Meloni è consapevole di avere a disposizione una classe dirigente mediocre e di dover soddisfare forti aspettative interne e internazionali. Per questo pare intenzionata a gestire con il Quirinale – e magari raccogliendo qualche consiglio di Draghi – le nomine ministeriali più delicate, così come sembra orientata a dire di no a nomi vecchi e impresentabili delle nomenclature, anche del suo partito. Di sicuro dalla composizione dell’esecutivo discenderà il primo giudizio dei mercati (per ora sospeso, ma lo spread arrivato quasi a 260 punti non è tranquillizzante) e delle cancellerie occidentali. Subito dopo saranno la manovra di bilancio e le scelte più immediate su crisi energetica e inflazione, da cui discendono il grado di probabilità (alto) e l’intensità (finora moderata) della recessione che potrebbe colpirci a cavallo dell’anno, a dirci se Meloni e il suo governo sapranno superare indenni il percorso a ostacoli che hanno di fronte. Di certo Bruxelles starà con gli occhi puntati su Roma. Sia perché non potrà permettersi di avere uno dei paesi fondatori che guarda più all’Ungheria di Orban e al cartello di Visegrad (pur in disfacimento) che al tradizionale asse franco-tedesco, specie in questa fase di recrudescenza della guerra scatenata dalla Russia. Sia perché avendo a suo tempo fatto del Next Generation Ue una scommessa sulla capacità dell’Italia di affrontare finalmente i suoi atavici problemi strutturali, non potrà permettere che le risorse del Pnrr vadano sprecate o spese per altri fini. Ma anche da parte di Washington ci sarà grande attenzione, specie se le prossime mosse di Putin dovessero mettere l’Italia di fronte a scelte di campo nette, senza margini di ambiguità.

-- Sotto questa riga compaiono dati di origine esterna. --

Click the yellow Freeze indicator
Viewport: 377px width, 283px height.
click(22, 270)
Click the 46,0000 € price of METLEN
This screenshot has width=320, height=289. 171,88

Difficile fare pronostici. Il nuovo governo potrebbe effettivamente durare sei mesi – come ripete ossessivamente Calenda, sbagliando perché non è questo che ci si aspetta dal Terzo Polo – se le spinte centrifughe dentro la maggioranza si faranno pesanti (occhio che la smania di Berlusconi di recitare il ruolo del garante della coalizione rischia di rivelarsi più un problema che un aiuto). O anche se il peso dell’inesperienza della Meloni e dei suoi, e dei retaggi del loro passato, si dovesse rivelare maggiore di quello dell’entusiasmo e del realismo, che certo non le mancano. Oppure, viceversa, potrebbe consolidarsi e avanzare nel corso della legislatura, trovando paradossalmente nella epocalità dei problemi che si troverà ad affrontare più un vantaggio che uno svantaggio. Ripeto, le prime mosse saranno decisive. Da esse si capirà se lo sguardo del governo e del nuovo assetto politico sarà rivolto a quella parte del Paese che è in grado di portarlo fuori dal declino se solo gli sarà assicurata più libertà e meno vincoli. O se, al contrario, si penserà che occorrano massicce dosi di statalismo e sovranismo per affrontare i problemi.